Stated exercise →
In the data pipeline architecture text below, how often does the Lambda architecture's stream processor emit metrics to Redis?
* Start Supplied text *
System Design Interview — Data Pipeline: Lambda and Kappa Architecture

You need real-time analytics on a 10TB/day clickstream. Users need to see up-to-date metrics (page views, revenue) within 60 seconds of an event. Historical data (last 6 months) must be queryable in <5s for dashboards. Should you use Lambda, Kappa, or Batch? What are the tradeoffs?

Architecture Decision Matrix:

Batch (Bad Choice Here): Runs job every hour. Processes 10TB in 2 hours. Metrics are 2 hours stale. Users see yesterday's data on dashboards. Unacceptable for "real-time" requirement.

Lambda Architecture (Good Fit): (1) Real-time layer: Kafka ingests raw events (10TB/day = 115KB/sec average, spikes to 1MB/sec). Stream processor (Flink/Spark Streaming) reads Kafka, aggregates in-memory: "last minute page views = 50K, revenue = $2K". Emits metrics every 10s to Redis. Latency: <500ms. (2) Batch layer: Daily batch job reads all 10TB from S3 (raw events dumped there), processes with Spark SQL, writes aggregated results to data warehouse (Redshift). This corrects any stream processing errors (lost messages, etc.). (3) Serving layer: Dashboards read from Redis (real-time, stale <1min) for live metrics. For historical queries, read from Redshift (accurate, slower but <5s for day queries). Result: real-time requirement met (60s) + historical accuracy (batch corrects stream).

Kappa Architecture (Simpler, Scalable): Skip batch layer entirely. Kafka is the system of record. Stream processor (Flink) reads all of Kafka from beginning, computes aggregates, writes to two outputs: (1) real-time metrics → Redis (derived from current stream position), (2) historical aggregates → S3 (computed offline). When new code deployed, restart Flink from beginning of Kafka to recompute everything. Result: no batch layer complexity, but requires Kafka to retain 6 months of data (expensive). Better for smaller data volumes (<1TB/day).
* End Supplied text *
* Start Data extract *
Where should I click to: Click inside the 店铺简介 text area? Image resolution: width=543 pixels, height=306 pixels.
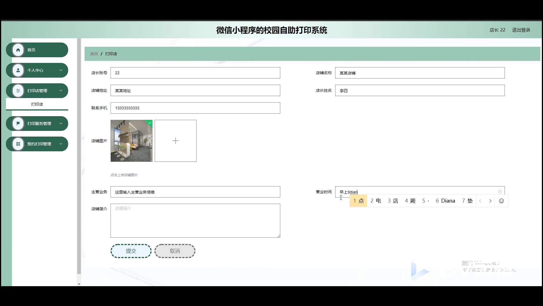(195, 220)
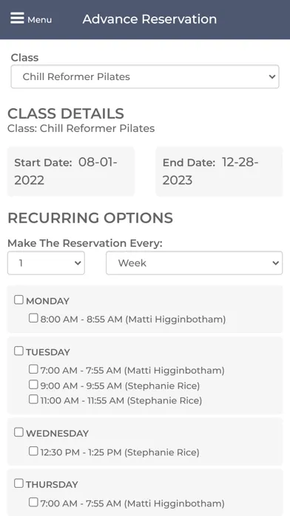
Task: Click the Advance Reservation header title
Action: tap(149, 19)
* End Data extract *
Final result →
Every 10 seconds.